Regreso a casa sintiéndome algo débil. Prendo la fuente y me echo en el césped a entregar la pesadez de mi existencia a las hadas del verde. Me quito toda la ropa, permitiendo que los rayos del sol devoren mi piel.

¿Qué más se hace un domingo, con las celebraciones del Día de la Madre, sin los atrancones de comida de tradición? ¿Será que es posible celebrar sin comer? ¿Será que es posible nutrirse de besos, abrazos y miradas a los ojos?

La hora del almuerzo me mortifica. No quiero sopa. Aparece una irritación cerca al paladar, por el lado derecho de una muela, que transporta la incomodidad hasta mi mandíbula y mi oído.

No logro concentrarme en mi libro en inglés. Aunque el tema me encanta, pareciera que no quiero hacer nada. Nada es nada. Apago la computadora, cierro el libro, apago celulares y me acuesto a descansar. No duermo; sin embargo, mi cuerpo, con placer y liviandad, agradece.

Tomo agua aromática de caléndula para aliviar la inflamación. Qué bendición. Emocionada de que llegue la hora de la cena: banano. ¡Quiero dulce!

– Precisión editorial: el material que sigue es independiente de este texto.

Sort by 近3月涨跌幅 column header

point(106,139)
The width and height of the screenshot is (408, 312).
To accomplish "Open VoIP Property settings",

La presencia se va al carajo, ya pensando en la cena. Entonces vuelvo al presente. Aquí y ahora, aquí y ahora. Saco la lengua con la exhalación, soltando tanta basura, juicio y críticas que intoxican más que ciertas comidas. Removiendo malezas para el compost.

Leo un par de horas, tomo notas para la discusión de mi libro el próximo martes y descanso otro poquito más. Solo quiero cama, quietud, silencio.

Llega la hora de la cena. Preparo con mucho agrado mi crema de banano con almendras, zucchini, menta y mi mezcla mágica para depurar: linaza con ciruela pasa.

Limpio mi boca amorosamente con agüita de caléndula. Me encuentro mágicamente una botella de tea tree en el baño, aplico en la parte inflamada y hago gárgaras para bajar la molestia de mis amígdalas.

Temprano me acuesto a descansar. Hago una observación sobre mi día, hablo con mi inflamación, le recuerdo al cuerpo que estamos en proceso de reparación y que estamos a salvo. Le digo a mi mandíbula que ya no hay necesidad de pelear más, que en calma también puedo poner límites y expresar lo que quiero.